Las Vegas is expected to become one of the focal points of the eviction crisis as nearly a quarter-million people could be removed from their homes in the coming weeks, reported AP News.
The Las Vegas Review-Journal reports a perfect storm of factors in Clark County including high unemployment, a high percentage of renters, collapsed travel and tourism industry, expiration of the state's eviction mortarium, and the end of federal unemployment benefits could result in an eviction wave beginning as early as next month.
Las Vegas research group Guinn Center and the COVID-19 Eviction Defense Project in Denver estimates about 250,000 people in Clark County, or approximately 10% of the population, are at risk of eviction in September.
Nancy Brune, Guinn Center executive director, called the situation "a bad confluence of events."
Brune said the virus-induced downturn had severely damaged Las Vegas as fewer people are coming to gamble at casinos.
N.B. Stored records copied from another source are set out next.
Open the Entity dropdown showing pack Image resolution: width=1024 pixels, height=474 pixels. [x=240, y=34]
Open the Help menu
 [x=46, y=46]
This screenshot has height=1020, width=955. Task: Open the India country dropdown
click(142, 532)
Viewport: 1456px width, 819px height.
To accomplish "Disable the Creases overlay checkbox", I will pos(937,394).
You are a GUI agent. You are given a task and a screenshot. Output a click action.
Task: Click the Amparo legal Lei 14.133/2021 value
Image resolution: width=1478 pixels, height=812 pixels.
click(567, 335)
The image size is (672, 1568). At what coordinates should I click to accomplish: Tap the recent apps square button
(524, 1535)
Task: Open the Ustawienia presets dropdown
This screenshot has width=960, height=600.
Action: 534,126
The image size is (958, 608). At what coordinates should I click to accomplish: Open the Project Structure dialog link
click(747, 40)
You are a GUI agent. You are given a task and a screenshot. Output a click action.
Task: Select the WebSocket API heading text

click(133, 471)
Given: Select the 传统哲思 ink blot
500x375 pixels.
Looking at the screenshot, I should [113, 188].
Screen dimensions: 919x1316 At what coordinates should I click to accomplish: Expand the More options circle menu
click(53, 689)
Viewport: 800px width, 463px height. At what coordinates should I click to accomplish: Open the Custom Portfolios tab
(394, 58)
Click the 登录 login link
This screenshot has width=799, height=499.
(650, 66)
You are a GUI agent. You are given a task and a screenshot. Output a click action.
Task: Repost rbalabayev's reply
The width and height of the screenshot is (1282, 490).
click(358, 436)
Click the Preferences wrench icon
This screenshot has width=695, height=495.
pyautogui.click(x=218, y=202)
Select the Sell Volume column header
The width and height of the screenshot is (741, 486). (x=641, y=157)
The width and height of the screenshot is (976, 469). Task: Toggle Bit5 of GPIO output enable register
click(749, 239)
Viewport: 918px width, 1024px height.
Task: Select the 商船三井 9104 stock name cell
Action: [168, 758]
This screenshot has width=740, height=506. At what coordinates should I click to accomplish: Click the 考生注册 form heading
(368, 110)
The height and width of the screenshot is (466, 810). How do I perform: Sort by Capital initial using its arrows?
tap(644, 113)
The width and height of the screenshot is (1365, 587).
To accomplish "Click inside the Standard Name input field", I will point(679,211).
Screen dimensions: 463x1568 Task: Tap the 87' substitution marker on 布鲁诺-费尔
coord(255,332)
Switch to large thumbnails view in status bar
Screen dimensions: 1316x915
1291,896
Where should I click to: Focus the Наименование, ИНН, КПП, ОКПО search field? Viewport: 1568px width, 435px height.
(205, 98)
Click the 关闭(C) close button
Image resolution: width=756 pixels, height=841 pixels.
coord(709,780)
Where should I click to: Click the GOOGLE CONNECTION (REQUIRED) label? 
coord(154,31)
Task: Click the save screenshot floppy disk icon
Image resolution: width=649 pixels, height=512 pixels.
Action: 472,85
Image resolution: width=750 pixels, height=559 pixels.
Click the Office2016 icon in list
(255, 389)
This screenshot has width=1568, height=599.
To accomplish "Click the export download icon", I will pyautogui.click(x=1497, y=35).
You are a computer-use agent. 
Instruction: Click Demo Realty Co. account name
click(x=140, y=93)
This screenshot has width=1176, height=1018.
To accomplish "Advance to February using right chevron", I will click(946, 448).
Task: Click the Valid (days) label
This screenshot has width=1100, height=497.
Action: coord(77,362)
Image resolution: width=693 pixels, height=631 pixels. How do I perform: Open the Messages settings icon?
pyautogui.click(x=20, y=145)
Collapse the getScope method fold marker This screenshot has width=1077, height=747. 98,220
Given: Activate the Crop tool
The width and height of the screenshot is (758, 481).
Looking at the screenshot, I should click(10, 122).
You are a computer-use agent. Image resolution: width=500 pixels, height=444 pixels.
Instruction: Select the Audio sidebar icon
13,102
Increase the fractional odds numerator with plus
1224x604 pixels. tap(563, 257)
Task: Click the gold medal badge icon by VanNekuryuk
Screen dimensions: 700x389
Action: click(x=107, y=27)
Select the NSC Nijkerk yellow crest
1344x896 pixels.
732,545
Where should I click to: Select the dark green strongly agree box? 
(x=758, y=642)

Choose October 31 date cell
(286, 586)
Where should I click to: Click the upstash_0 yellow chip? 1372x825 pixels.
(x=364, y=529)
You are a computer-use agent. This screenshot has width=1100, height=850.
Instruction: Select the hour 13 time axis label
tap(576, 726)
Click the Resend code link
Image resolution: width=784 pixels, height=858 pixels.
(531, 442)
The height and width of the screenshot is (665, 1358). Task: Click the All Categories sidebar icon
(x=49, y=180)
Brune said 47% of households in the county are renters, of the renters, about 38% are currently unemployed.
The bust cycle of Las Vegas could linger for a couple of years as the city must shrink to survive.
Las Vegas economic analyst Jeremy Aguero recently warned, an economic recovery in the town could take upward of three years.
"Our economy is in recession," Aguero said, warning that the velocity of job loss today was much higher than the economic crash a decade ago.
We noted, in late April, certain casinos were transformed into food banks, with thousands of residents lined up outside.
As for the rest of the country, at least 40 million people are at risk of eviction, according to Aspen Institute think tank. President Trump signed an executive order a week ago to stop evictions, though that doesn't appear to solve the looming crisis among renters at risk of losing their homes.